Problem requirements: Go through the listing and copy each line that has the string "Pronósticos" in it.

Study material:
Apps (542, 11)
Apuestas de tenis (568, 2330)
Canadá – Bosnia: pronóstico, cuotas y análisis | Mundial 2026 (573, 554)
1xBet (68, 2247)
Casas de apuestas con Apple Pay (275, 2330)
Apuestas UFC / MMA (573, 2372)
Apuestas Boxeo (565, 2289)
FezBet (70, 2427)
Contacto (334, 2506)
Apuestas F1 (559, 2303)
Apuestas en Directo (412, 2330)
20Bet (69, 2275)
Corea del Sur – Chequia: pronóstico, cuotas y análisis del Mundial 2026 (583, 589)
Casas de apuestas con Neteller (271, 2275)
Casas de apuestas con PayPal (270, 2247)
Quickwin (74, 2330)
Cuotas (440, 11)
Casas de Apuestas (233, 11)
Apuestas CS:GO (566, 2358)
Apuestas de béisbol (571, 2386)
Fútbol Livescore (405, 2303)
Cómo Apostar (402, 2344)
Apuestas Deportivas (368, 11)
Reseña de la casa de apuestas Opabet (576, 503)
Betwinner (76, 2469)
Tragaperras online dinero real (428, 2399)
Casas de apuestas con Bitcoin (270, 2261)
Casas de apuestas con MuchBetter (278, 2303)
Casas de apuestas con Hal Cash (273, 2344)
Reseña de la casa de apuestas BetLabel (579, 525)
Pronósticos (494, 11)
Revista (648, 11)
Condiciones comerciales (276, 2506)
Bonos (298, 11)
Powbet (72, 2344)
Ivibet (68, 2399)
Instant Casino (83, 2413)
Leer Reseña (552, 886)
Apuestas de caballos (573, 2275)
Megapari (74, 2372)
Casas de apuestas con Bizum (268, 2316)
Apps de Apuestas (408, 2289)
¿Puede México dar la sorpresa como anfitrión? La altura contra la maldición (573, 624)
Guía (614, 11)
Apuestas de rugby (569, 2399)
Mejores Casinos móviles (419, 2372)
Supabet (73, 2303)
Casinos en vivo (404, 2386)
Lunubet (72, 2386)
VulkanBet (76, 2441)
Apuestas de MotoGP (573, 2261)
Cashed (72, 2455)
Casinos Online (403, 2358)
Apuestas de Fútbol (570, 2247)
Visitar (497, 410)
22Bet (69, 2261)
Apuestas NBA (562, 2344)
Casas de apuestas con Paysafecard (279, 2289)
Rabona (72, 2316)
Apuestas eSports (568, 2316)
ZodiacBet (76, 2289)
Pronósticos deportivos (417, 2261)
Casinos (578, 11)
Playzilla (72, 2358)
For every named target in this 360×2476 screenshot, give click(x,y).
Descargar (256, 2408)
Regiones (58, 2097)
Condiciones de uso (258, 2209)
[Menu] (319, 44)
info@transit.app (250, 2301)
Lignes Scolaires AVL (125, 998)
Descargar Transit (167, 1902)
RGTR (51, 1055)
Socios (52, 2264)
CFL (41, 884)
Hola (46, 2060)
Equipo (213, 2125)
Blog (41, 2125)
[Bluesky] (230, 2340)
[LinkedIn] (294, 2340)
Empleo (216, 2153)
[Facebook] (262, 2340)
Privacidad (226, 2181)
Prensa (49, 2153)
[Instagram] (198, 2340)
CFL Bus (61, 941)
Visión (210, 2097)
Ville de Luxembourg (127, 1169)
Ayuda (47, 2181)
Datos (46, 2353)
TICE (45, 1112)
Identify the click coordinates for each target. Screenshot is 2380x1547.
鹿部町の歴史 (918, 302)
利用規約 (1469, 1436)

Output of the exercise:
Pronósticos (494, 11)
Pronósticos deportivos (417, 2261)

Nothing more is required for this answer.